October 29, 2004

Love and the single guy

It would seem that the Civil Union Bill has more to do with political expediency on the Labour Government's part (let's do something pragmatic for the crowds at the Big Gay Out, who were doing mass Moonie-like weddings there and all) and a welcome chance for fundamentalists of all ilk to find a stick to beat their particular drum, than with what Mr and Ms Joe/Jo living on the sunny side of Lesbian Street in Gaytown may want.
Even though the proposed Bill is promoted and supported by the usual suspects, there are some rumblings in liberal quarters and among those who live more on the wild side.
A good example of the liberal view (i.e. we want full marriage and adoption rights, not some compromise that satisfies no-one and antagonises everybody else) is David W Young:
The Civil Union Bill is a cowardly half-measure. It will continue to prevent gay couples from adopting children or getting married. Those are the exact two rights that I want. I'd even say they are the only two rights that I want.
Card-carrying lesbian Marilyn Waring suprised a good many white picket fence lesbians with her submission against the Bill and quoted in a Queer Nation interview (quoted by, of all people, the Society For Promotion Of Community Standards. What is the world coming to when busybodies want to stay up late to be offended by queers on TV?):
I don’t want to live in a country that thinks that separate but equal has anything to do with human rights so I am completely opposed to civil unions.
They both have good points, so I'll add my own.
As a good old fashioned ("Ni Dieu, ni maitre") anarchist, I prefer the state out of my private life. Relationships approved by the state rewards them with all sorts of goodies unavailable to single people or in alternative arrangements. And those goodies are what gay people, who want to marry, are after.
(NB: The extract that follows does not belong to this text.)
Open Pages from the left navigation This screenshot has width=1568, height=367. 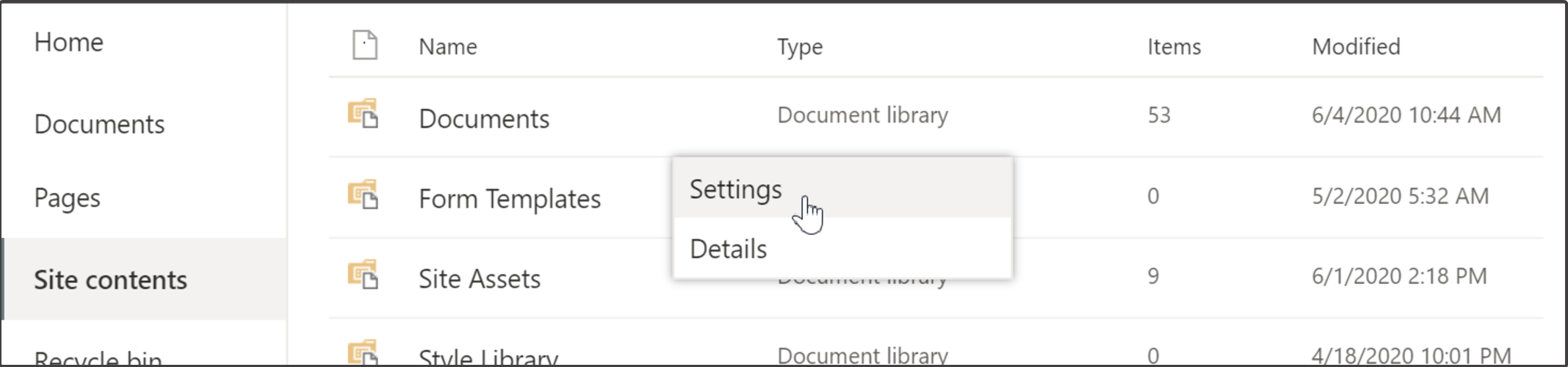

So in that sense it is a campaign to extend privileges to a variety of couplings between people but denied to anyone who hasn't had the luck to find someone who he/she can stand being with the morning after.
What should happen is a thorough privatisation of human relationships, and a return of marriage to its original purpose (something akin to what the Romans had): a freely entered into economic contractual arrangement between people. None of that sentimental love or families-are-the-touchstone-of-society, please.
The discrimination not addressed in any form of "marriage" system is against single people. Only when individuals are considered equal, and not inferior to people in a "relationship", there can be progress. Extending privilege is a step backward.